It rained on Wednesday. Now I realise that this won’t sound particularly momentous to those of you living in rainy London, but this is Dakar. We don’t have winter and summer, we have a rainy season and a dry season and right now we are in the dry season. In the dry season it doesn’t rain. It is usually hot and sunny with blue skies, though sometimes the harmattan blows in from the Sahara desert and a white haze of dust hangs over the city, but it doesn’t rain.
So when I woke on Wednesday morning I thought I must be dreaming when I heard rain sounds – thought it was some strange trick, perhaps the leaves of the mango tree tapping against the roof in the wind – but then I heard thunder and knew it was for real. & it was the day I was moving house.
With my northern European background I groaned inwardly at the rain, thinking about all my books, clothes and CDs getting wet as the removal men carried the boxes out to the lorry. But in a semi-desert country like Senegal such unseasonal rain is considered good luck, especially for new ventures, and this portentous rainstorm was even mentioned on the evening news. Locals associated it with the presidency of the newly elected Macky Sall, but I knew better – it was for me, for my move to the new apartment.
& so far it seems to have worked. My only loss on the move was one small glass. But more importantly I now live in a beautiful apartment. It has two bedrooms and one open plan lounge/diner/kitchen, with both the latter room and the master bedroom having large French windows opening on to the enormous south-west facing balcony with its sea view (OK, the sea is behind the rooftops and a big road, but I can still see it and its cooling breezes still reach my balcony).
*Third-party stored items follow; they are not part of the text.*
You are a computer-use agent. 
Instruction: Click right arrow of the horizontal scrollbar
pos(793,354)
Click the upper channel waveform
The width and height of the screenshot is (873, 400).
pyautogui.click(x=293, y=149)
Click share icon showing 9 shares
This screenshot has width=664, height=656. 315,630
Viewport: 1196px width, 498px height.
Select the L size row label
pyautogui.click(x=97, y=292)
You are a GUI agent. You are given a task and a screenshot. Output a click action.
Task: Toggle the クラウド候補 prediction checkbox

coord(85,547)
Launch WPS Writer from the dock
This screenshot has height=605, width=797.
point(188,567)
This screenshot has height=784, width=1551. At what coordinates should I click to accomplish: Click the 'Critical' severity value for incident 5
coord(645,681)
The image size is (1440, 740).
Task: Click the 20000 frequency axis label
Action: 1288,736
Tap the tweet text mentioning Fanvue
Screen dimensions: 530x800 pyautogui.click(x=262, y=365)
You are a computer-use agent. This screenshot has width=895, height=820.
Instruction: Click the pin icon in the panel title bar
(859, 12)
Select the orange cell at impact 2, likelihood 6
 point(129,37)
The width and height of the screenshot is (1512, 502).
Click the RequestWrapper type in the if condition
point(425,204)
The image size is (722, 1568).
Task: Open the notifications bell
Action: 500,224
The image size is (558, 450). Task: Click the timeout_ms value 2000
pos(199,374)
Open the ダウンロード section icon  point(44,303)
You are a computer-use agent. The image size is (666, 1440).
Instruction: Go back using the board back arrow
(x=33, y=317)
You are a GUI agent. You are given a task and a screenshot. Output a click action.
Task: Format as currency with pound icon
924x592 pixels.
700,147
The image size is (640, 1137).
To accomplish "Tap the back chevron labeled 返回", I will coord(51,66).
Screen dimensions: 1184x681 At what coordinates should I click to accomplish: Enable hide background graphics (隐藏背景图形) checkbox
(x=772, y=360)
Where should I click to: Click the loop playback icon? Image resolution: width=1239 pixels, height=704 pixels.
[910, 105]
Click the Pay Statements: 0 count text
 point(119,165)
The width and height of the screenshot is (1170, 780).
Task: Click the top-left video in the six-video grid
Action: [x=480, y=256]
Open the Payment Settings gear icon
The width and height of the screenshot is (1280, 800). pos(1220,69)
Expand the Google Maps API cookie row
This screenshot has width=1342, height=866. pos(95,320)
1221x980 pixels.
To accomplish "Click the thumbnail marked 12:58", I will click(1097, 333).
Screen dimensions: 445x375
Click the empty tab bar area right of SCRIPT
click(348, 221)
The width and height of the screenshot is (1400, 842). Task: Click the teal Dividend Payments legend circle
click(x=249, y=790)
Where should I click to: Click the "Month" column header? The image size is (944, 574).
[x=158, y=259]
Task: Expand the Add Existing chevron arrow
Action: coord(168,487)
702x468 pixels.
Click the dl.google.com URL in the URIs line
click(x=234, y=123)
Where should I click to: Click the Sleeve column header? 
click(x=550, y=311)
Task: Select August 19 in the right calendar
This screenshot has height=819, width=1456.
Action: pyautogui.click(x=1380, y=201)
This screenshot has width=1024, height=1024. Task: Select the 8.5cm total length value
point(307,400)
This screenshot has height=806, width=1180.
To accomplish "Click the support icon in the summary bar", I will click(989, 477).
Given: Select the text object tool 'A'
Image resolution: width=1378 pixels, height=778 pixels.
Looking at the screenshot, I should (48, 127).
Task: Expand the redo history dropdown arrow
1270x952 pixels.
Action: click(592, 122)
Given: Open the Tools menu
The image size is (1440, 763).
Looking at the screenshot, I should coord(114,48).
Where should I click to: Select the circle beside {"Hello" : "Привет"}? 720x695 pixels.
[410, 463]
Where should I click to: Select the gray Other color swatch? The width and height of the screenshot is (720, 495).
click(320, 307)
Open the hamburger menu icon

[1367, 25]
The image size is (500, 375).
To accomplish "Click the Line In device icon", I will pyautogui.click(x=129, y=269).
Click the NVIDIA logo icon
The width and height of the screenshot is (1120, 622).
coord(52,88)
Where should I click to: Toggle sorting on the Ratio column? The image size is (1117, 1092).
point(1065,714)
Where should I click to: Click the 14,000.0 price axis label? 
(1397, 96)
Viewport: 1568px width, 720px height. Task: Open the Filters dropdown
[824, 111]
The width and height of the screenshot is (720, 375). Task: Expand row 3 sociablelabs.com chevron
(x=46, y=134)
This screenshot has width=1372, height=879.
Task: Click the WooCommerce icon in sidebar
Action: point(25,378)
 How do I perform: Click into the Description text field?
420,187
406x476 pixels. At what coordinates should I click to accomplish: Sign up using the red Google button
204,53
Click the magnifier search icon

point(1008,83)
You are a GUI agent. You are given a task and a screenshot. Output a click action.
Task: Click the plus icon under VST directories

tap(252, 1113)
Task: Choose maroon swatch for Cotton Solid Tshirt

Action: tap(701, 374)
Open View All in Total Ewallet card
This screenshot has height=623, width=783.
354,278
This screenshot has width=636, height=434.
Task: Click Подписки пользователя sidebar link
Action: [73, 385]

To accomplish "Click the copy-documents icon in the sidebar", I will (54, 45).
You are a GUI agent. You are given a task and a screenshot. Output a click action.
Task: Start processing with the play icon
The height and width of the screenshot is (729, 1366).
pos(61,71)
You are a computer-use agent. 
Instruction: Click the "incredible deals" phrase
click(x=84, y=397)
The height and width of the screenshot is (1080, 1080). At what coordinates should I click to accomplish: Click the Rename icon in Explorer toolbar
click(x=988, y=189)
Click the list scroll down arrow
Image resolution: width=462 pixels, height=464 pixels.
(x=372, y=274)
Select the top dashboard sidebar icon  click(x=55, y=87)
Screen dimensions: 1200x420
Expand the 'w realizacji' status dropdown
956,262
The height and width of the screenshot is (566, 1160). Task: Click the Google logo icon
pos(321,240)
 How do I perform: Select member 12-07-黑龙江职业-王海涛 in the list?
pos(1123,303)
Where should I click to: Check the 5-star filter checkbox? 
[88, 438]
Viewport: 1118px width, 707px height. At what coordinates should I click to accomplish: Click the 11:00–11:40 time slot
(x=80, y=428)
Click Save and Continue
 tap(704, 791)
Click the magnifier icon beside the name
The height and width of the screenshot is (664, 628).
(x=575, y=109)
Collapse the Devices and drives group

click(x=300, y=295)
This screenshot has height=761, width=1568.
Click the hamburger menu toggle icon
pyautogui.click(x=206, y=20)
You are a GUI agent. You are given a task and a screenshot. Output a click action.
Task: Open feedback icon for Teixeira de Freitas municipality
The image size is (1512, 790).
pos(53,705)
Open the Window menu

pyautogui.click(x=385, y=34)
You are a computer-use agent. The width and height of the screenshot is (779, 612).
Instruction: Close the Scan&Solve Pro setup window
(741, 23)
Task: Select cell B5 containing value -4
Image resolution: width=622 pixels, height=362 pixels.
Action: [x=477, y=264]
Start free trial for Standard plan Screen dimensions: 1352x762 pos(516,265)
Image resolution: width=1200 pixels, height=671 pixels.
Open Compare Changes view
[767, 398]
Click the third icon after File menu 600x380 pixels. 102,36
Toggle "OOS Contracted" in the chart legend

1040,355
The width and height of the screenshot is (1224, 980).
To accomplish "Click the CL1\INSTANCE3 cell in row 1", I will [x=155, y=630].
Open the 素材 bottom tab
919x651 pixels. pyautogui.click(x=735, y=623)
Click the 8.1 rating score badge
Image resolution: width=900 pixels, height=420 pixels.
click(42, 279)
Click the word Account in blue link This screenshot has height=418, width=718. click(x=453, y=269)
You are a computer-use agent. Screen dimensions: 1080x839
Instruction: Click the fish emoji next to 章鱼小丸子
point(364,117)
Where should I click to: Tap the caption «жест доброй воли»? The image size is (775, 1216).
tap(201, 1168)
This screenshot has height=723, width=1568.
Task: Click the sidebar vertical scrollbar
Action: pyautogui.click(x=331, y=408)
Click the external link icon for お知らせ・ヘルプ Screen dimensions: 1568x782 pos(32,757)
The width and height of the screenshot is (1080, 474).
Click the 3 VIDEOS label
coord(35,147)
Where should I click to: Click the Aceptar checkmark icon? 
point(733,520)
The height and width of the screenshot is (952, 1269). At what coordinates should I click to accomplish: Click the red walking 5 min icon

The contrast with the old house I moved out of could not be greater as this place is flooded with light – and I realise now how I suffered from the dark, gloomy interior of the house, built in the typical African way to face north and so avoid as much as possible of the sun.
I didn’t set foot outside the apartment block for the whole weekend as I couldn’t bear to leave it. Just a trip downstairs to the shared swimming pool, which I had all to myself.
The place does have its faults (otherwise it wouldn’t be within the budget of an NGO), but the planes flying overhead in the night have not woken me once. There is no generator, only little machines that keep the lights on during power cuts – but not the fridges, the hairdryers or the cookers. So far we haven’t had any power cuts but I’m sure they’ll come once we move into the hot and steamy rainy season. But I don’t think I’ll care because I am truly in love with this apartment. I don't know at the moment how long I have left in Senegal (as a management restructuring of my department is looming) but in a way that is making me treasure each day there even more.
1 comment:
It sounds lovely Louise - Im sure the good portent of the rainstorm was intended for you!